La striscia negativa di quattro sconfitte consecutive si è chiusa con il pareggio di Cittadella, contro una squadra in lotta, come la Ternana, per evitare la retrocessione, ma a differenza della squadra rossoverde con il morale alle stelle per la rimonta che è riuscita a fare in appena 12 partite del ritorno.

Sul piano pratico il pari del Tombolato consente alla Ternana di guadagnare un punto su Pro Vercelli ed Entella, uscite sconfitte dai loro rispettivi incontri, e di mantenere invariate le distanze dal Trapani e dal Modena anche se le aspettative alla vigilia erano differenti. Si sperava di tornare a casa con i tre punti, ma una Ternana convalescente, timorosa, impaurita dagli insuccessi forse al momento non poteva fare e dare di più.

E’ forse, allora, opportuno dare al pari il giusto significato ovvero quello di esser tornata a far punti in trasferta e di incamerare un pizzico di autostima in più che potrebbe tornar comoda per un finale di campionato davvero complicato.

Giovedì sera Bari, poi, nell’ordine Spezia, fuori, Perugia, Catania in Sicilia, sono impegni che impensieriscono non poco ed affrontarli con una maggiore considerazione nei propri mezzi è essenziale.

Certo, però, non è ancora sufficiente e la squadra deve aiutarsi da sola per sfoderare prestazioni che possano mettere in difficoltà gli avversari.

Quali altre note possiamo annotare dalla prestazione di Cittadella?

Sicuramente una squadra che sull’orlo del baratro nei primi 15 minuti ha avuto la forza e la lucidità di compattarsi e di crescere minuto dopo minuto nel primo tempo e di giocarsela alla pari nella ripresa anche se la Ternana non è riuscita ad esprimere il furore agonistico e l’intensità dei padroni di casa. Forse sul piano del gioco e della manovra ha fatto leggermente meglio in alcune fasi del match, ma con troppi errori sia in fase difensiva che sotto porta con scelte di giocata spesso sbagliate.

Per la prima, aver lasciato almeno due volte l’attaccante a tu per tu con Brignoli è stato un errore madornale che poteva costar caro e fortunatamente il numero 22 rossoverde ci ha messo due pezze determinanti, mentre per la seconda delle pecche non possiamo non considerare ancora una volta come ci sia poca lucidità in area avversaria.

La non ancora ottimale condizione, fisica e mentale di Avenatti,   penalizza la fase offensiva e la Ternana non può fare a meno di un giocatore come lui. Qualche timido miglioramento si, c’è stato ma non è ancora sufficiente. E’ vero, è giovane e sarebbe forse chiedere troppo all’uruguagio di prendersi sulle spalle la squadra e guidarla verso la salvezza.
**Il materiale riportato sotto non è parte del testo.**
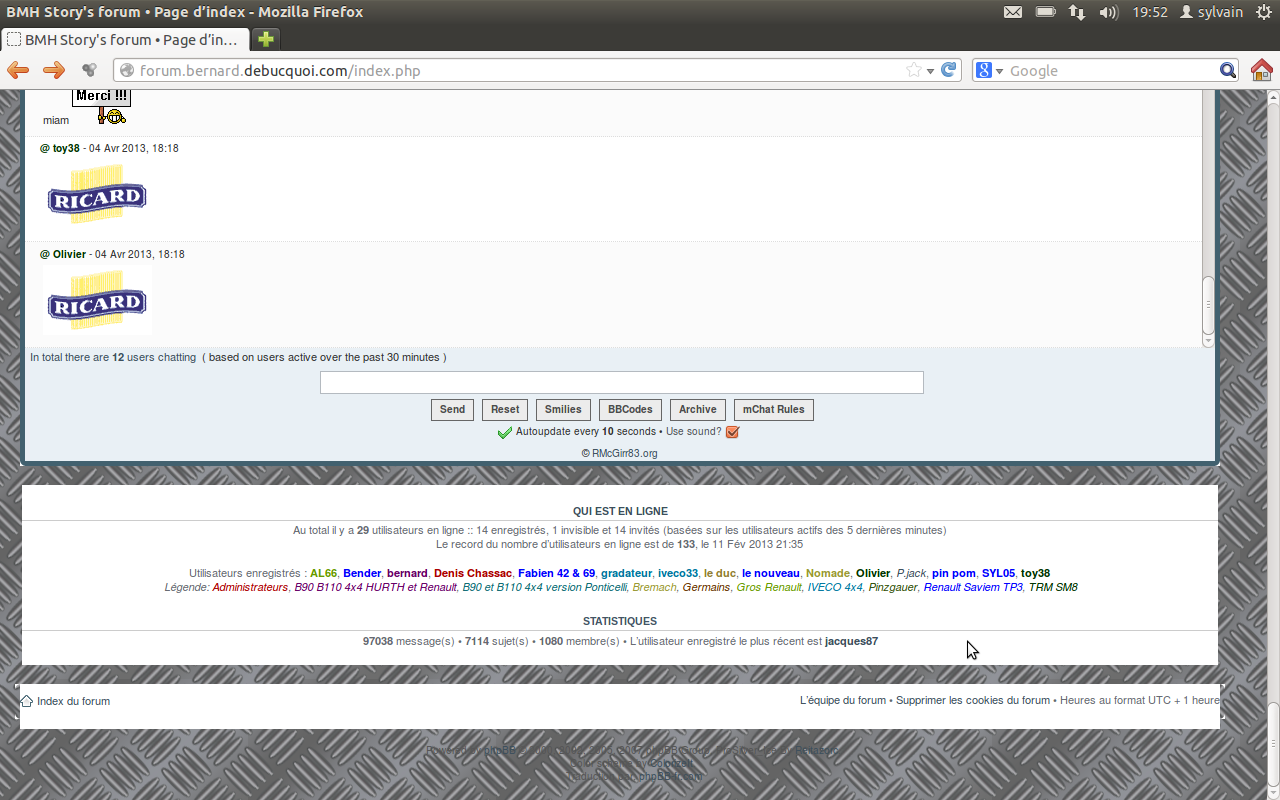
Task: Switch to the BMH Story's forum tab
Action: [125, 40]
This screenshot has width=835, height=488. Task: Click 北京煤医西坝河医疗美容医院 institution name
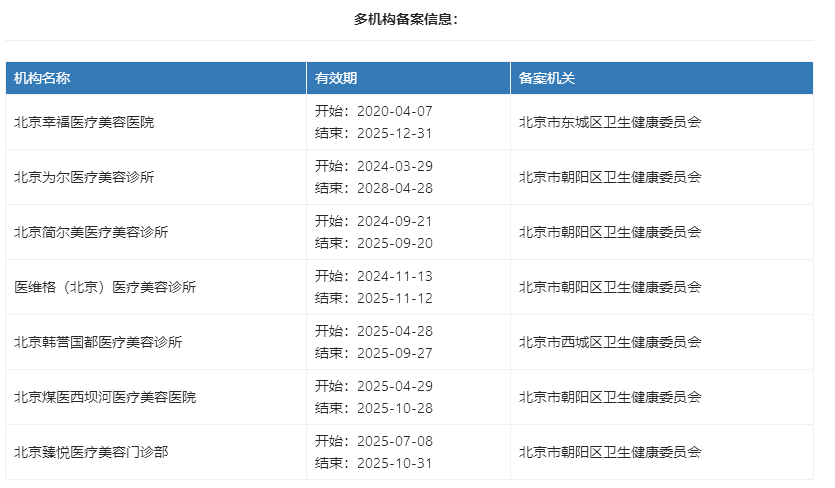click(105, 397)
Deve, però, provarci a fare la differenza e a trascinare la squadra perché lui deve convincersi che ne ha i mezzi e le qualità.

Qualche miglioramento anche a centrocampo dove Viola ha fatto meglio e con uno spirito diverso, dove Crecco è sembrato crescere sul piano fisico e dove Gavazzi ancora una volta ha fatto il diavolo a quattro per alimentare l’azione offensiva. In leggera crescita anche Vitale, ma per un giocatore come lui l’apporto non è ancora sufficiente.

Insomma, qualche timido segnale di miglioramento dal Tombolato è arrivato, ma per venire fuori da una situazione delicata come quella odierna occorre dare di più da parte di tutti. Nessuno escluso e con una compattezza di squadra non solo a parole e sul campo, ma anche aldifuori dello stesso. Oggi non serve salvare la propria prestazione, ma serve metterla al servizio della squadra; non serve andare a caccia della soluzione che esalti la propria prestazione ma quella della squadra. E lo abbiamo detto più volte, ma con scarsissimi risultati, anche la società dovrebbe essere in prima linea: confrontarsi, parlare con giocatori e tecnico e magari studiare e mettere in atto iniziative che possano avvicinare più tifosi alla squadra almeno in occasione delle partite casalinghe.  Anche portare 300/400 tifosi in più al Liberati ha un significato importante e, allo stesso tempo, non sarebbe così penalizzante per le casse societarie.

In via Aleardi, insomma, ci si dovrebbe preoccupare molto di più dei danni patrimoniali che causerebbe una malaugurata retrocessione piuttosto che perdere una piccola parte dell’introito ai botteghini.

Una considerazione alla Catalano, ma necessaria in un momento delicatissimo del campionato!